STORED DATA:
::::
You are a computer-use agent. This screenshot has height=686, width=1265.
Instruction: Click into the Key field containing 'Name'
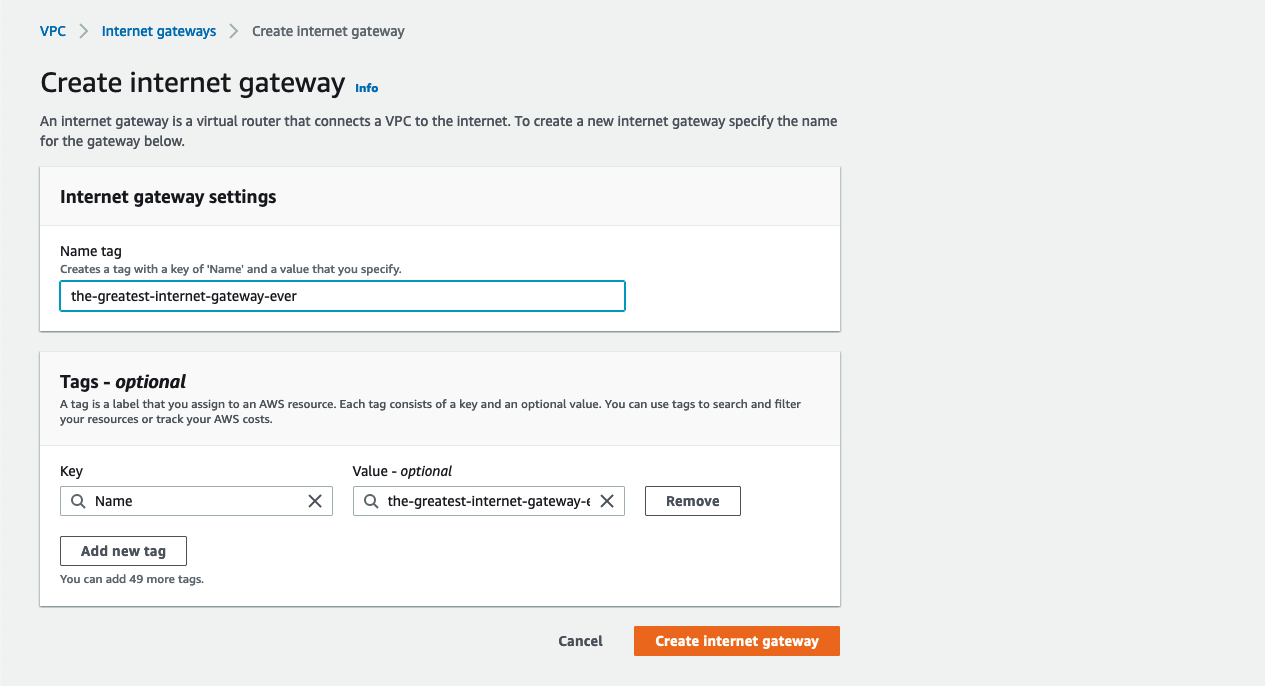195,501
::::
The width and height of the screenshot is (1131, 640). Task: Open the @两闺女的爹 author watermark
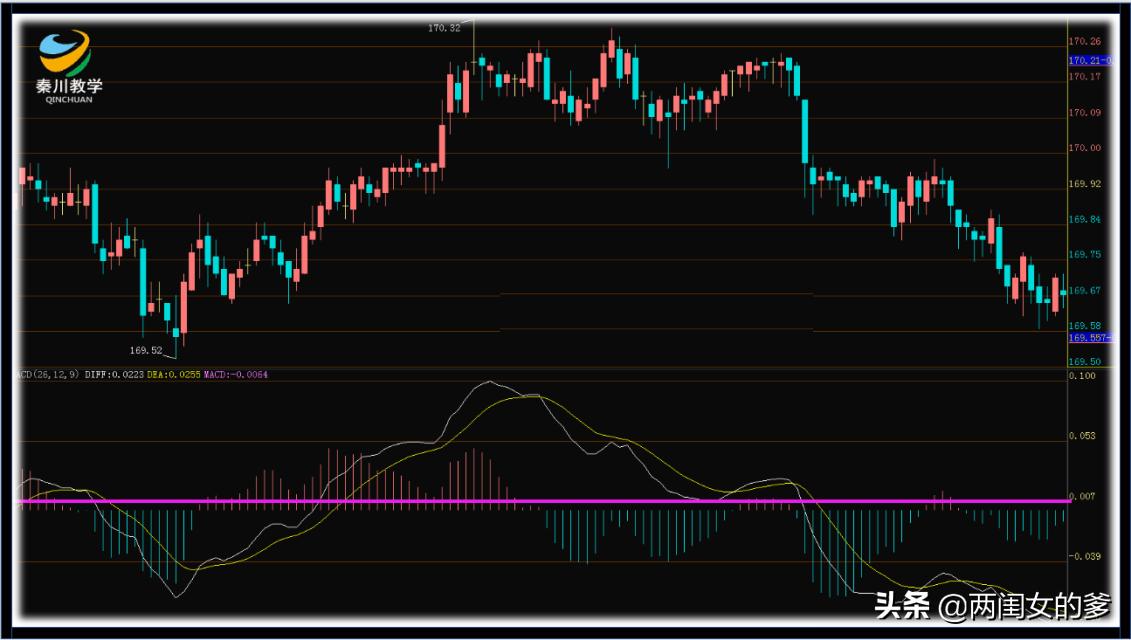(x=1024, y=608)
::::
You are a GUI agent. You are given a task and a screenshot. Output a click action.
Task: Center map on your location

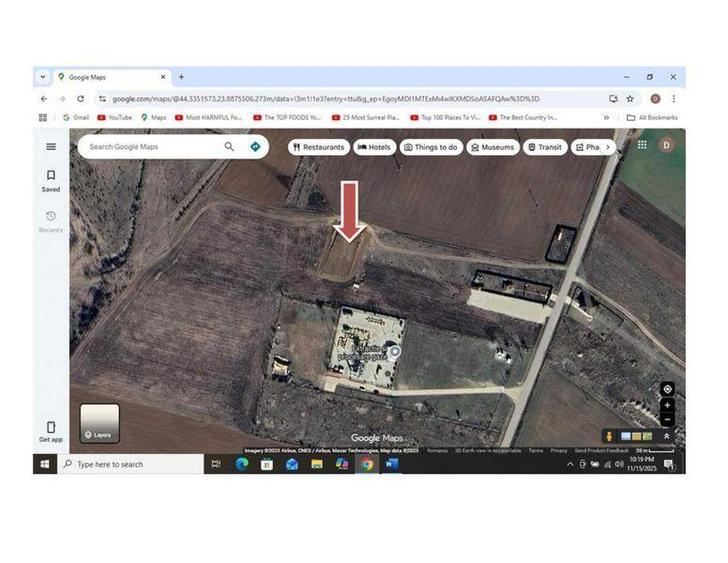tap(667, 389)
::::
TASK: Find all the lines with "agent" in the data and copy them.

ANSWER BELOW:
You are a computer-use agent. This screenshot has height=686, width=1265.
You are a GUI agent. You are given a task and a screenshot. Output a click action.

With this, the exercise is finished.